Il regime organizza una serie di contro-proteste per condannare i disordini
Le autorità religiose sciite e gli apparati del regime stanno organizzando una serie di contro-proteste per condannare i recenti disordini. L’agenzia iraniana “Mehr” riferisce che il Consiglio di coordinamento della propaganda islamica della provincia di Teheran ha annunciato lo svolgimento di una marcia per condannare i recenti disordini in questa provincia. Secondo il responsabile del Consiglio, Seyyed Mohsen Mahmoudi, la manifestazione raccoglierà “il popolo intelligente e rivoluzionario della provincia di Teheran per condannare i recenti disordini. La marcia di condanna delle rivolte nella provincia di Teheran si terra’ venerdì dopo la preghiera”.
Ma dalla capitale Teheran, le manifestazioni si sono allargate sfociando in una sfida aperta al governo. A capeggiare le rivolte sono state le donne, prive di velo, ben consce di contravvenire all’obbligo di indossarlo in vigore nel Paese dalla Rivoluzione islamica del 1979. A differenza di altre precedenti ondate di protesta, comunque piuttosto frequenti nel Paese, per la prima volta i manifestanti hanno concentrato i loro assalti contro i mezzi e le stazioni di polizia, prendendo di mira i membri delle forze di sicurezza, tra cui quelli del temuto corpo paramilitare dei Basij, parte dei Guardiani della rivoluzione iraniana (i cosiddetti Pasdaran), incaricati di mantenere la sicurezza interna.

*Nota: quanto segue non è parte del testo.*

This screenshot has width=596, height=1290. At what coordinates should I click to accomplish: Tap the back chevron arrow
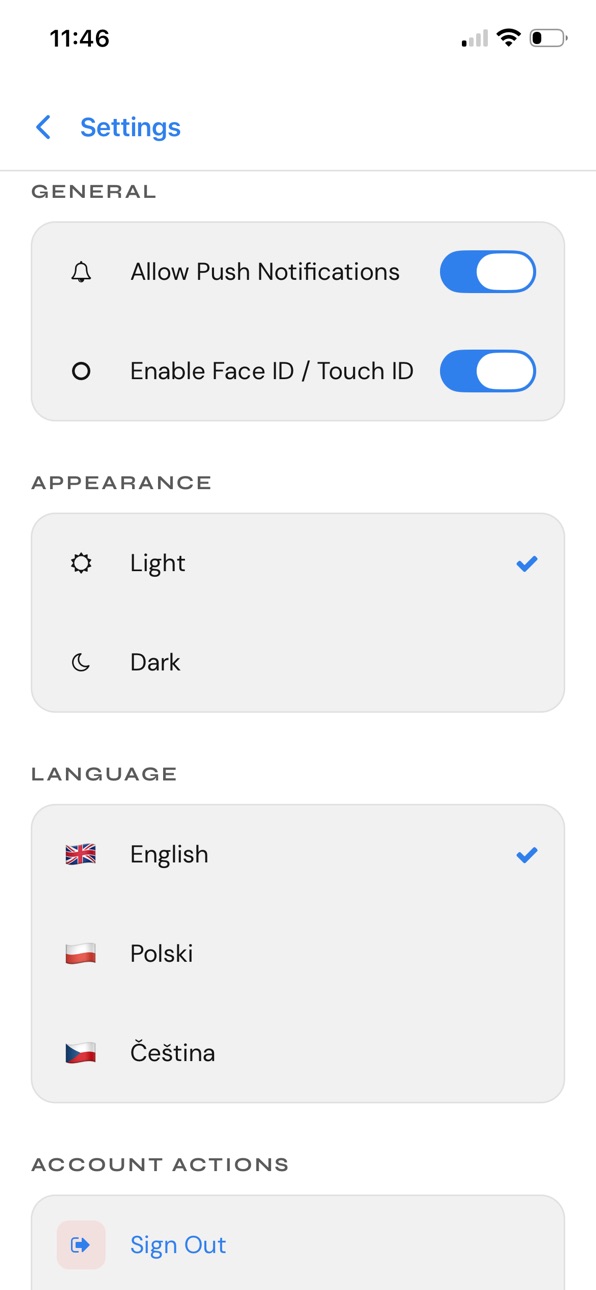43,127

New York: salta l’intervista di Raisi con la Cnn perché la giornalista si rifiuta di indossare il velo
In parallelo, a New York il presidente Ebrahim Raisi ha fatto saltare un’intervista concordata con la Cnn perché la giornalista, Christiane Amanpour, si è rifiutata di mettere l’hijab. L’intervista della Cnn a Raisi si sarebbe dovuta tenere mercoledì sera a margine della partecipazione del presidente iraniano all’Assemblea generale dell’Onu. “Mentre le proteste in Iran continuano e le persone vengono uccise, sarebbe stato un momento importante per parlare con il presidente Raisi”, ha affermato Christiane Amanpour sul suo account Twitter, sottolineando che “sarebbe stata la prima intervista in assoluto del presidente Raisi sul suolo statunitense”. Ma dopo quaranta minuti dopo l’inizio previsto dell’intervista, un aiutante di Raisi ha suggerito alla Amampour di indossare il velo per una “questione di rispetto”, ottenendo il netto rifiuto della giornalista che ha inteso sottolineare che a New York “non ci sono leggi né tradizioni sul velo”. L’intervista non c’è stata.
La morte di Mahsa Amini
La 22enne si era accasciata al suolo mentre veniva portata con la forza in un centro detentivo e, secondo alcuni testimoni, gli agenti l’avrebbero colpita più volte alla testa con un manganello sbattendole il capo contro uno dei loro veicoli. È deceduta dopo tre giorni di coma. La polizia nega l’accaduto sostenendo che la donna non sia stata maltrattata e negando ogni problema cardiaco. La famiglia smentisce e replica confermando le ottime condizioni di salute della ragazza.